Who can reach which base and in what role. Access is relationship-based and scoped per base.
Move a recipe along governed promotion paths, from sandbox to UAT to production, with the right approvals.
Second and third line. The auditor verifies decisions after the fact and surfaces disclosure gaps, and does not curate. The work is to read, verify, and export: confirm coverage against a framework, inspect the signed trail behind any answer, and hand a regulator a warrant they can check independently.
Coverage against a reporting framework, requirement by requirement, surfacing the disclosure gaps that need attention.
Every answer's signed, timestamped warrant as an inspectable, exportable record, ready to hand to a regulator.
Where admitted sources disagree, mapped so a reviewer can see and reconcile the tension.
How validity holds across the base and over time, replayable as of any date.
Export a warrant or a coverage report for inspection outside the system.
Verify, do not curate. The auditor has no write actions on the base, so the line stays clean.
The partner-side author who builds, packages, and maintains a licensed domain pack, the authoritative foundation a base can be built on. They produce the pack's named capabilities, reference databases, and how-to guides, trust-score and version it, and ship the periodic updates that keep it current. They work on the pack itself, never on any one institution's live base, and their releases recombine automatically into each subscribing base without disturbing local content.
Shape the pack's sources, structure, and trust in a steward-style control room scoped to the pack, not to any subscriber.
Ship a prebuilt virtual expert with eight or more named capabilities a subscriber can call from day one.
Bundle the licensed reference data and how-to guides that make the expert authoritative in its domain.
Tier the content and cut a dated release, so every subscriber knows exactly which version they are on.
Push periodic updates that recombine automatically into each subscribing base, without a redeployment.
The partner works on the pack, never on a subscriber's content, so the institution's data and audit trail stay theirs.
A base is not configured by hand and left to drift.
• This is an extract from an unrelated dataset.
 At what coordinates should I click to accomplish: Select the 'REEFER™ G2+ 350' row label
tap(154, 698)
It is declared by a recipe: a versioned file stating its intent, scope, sources, trust, freshness, access, and curation policy. That one decision is what makes knowledge portable, packageable, and auditable like software.
Promote the same recipe from sandbox to UAT to production. Because each environment hydrates from one declaration, what you tested is what you ship, and the promotion is governed and recorded rather than a manual rebuild.
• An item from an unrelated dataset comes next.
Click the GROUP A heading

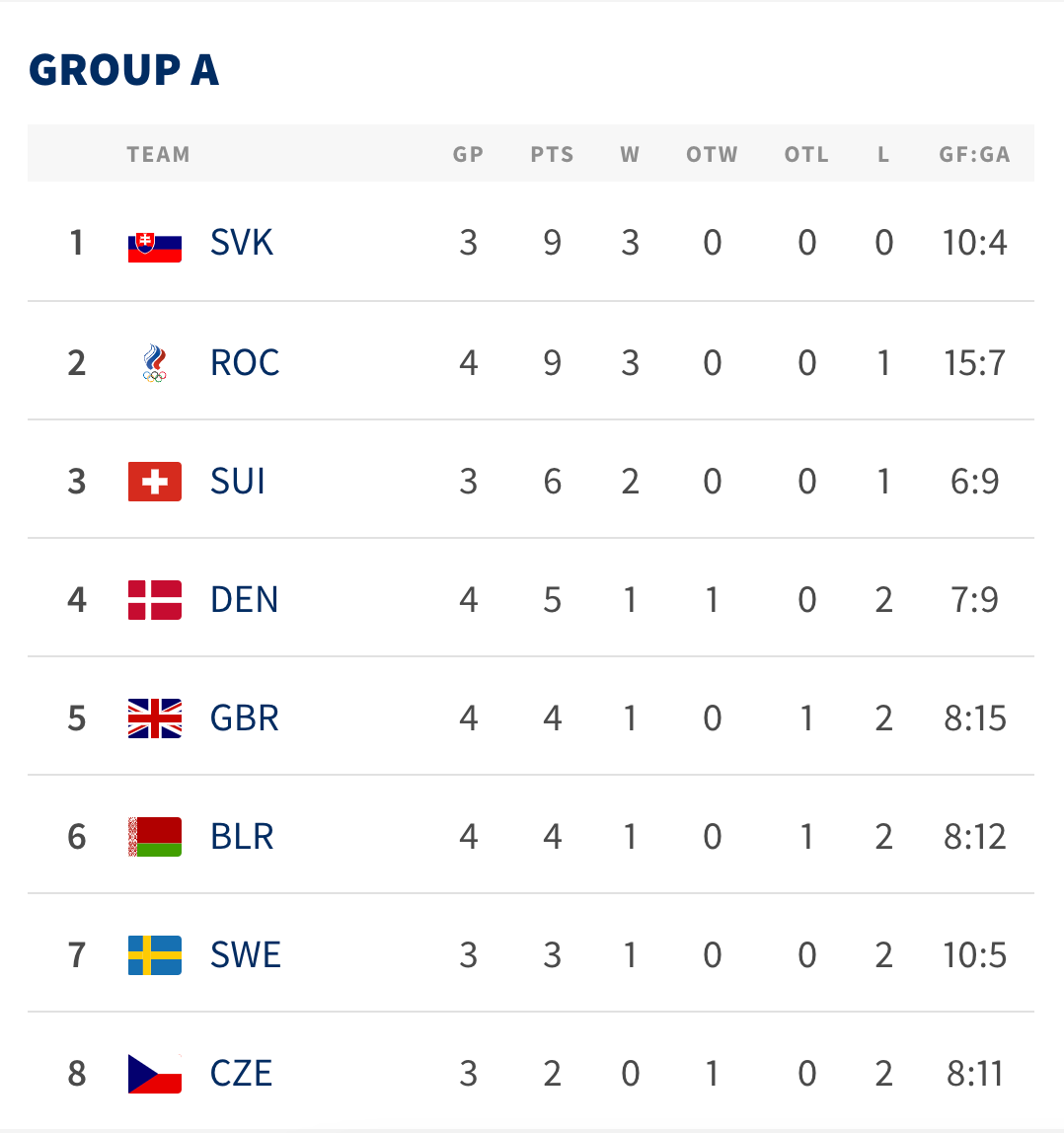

A partner authors a recipe and ships it as a domain pack. Many institutions hydrate the same pack against their own entitlements, so one body of expertise reaches all of them without anyone hand-rebuilding it.
Hydrating a recipe (building the live base by collecting and admitting what the recipe points to) produces a running, governed base and records a manifest of every source collected, every item admitted, and every exclusion with its reason. Hydrate the same recipe in a different environment and you get a compatible base, current as of what that environment can reach.
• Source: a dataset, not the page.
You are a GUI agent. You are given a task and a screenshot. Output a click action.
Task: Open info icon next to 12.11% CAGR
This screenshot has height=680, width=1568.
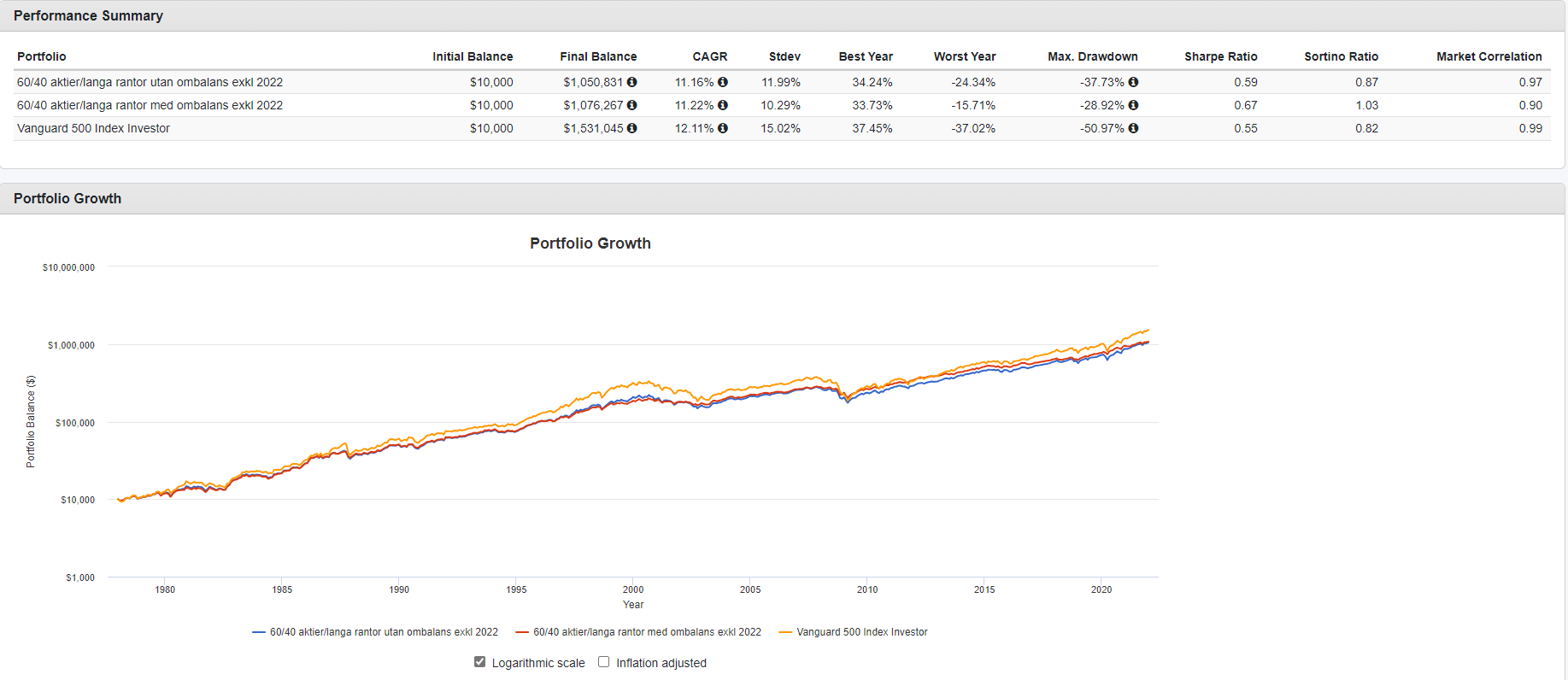point(723,128)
A recipe can be derived from a base that already exists, reading its scope, sources, and structure back into a declaration that would reproduce it. This brings an ungoverned base under governance, or forks one whose recipe was never written down.
A user asks within bounds, a steward shapes under preview-then-commit, an auditor verifies but never curates, an administrator runs the platform but cannot read it, a partner packages expertise without touching a live base, and an agent acts only within the authority it is granted. Every action, by a person or an agent, is recorded.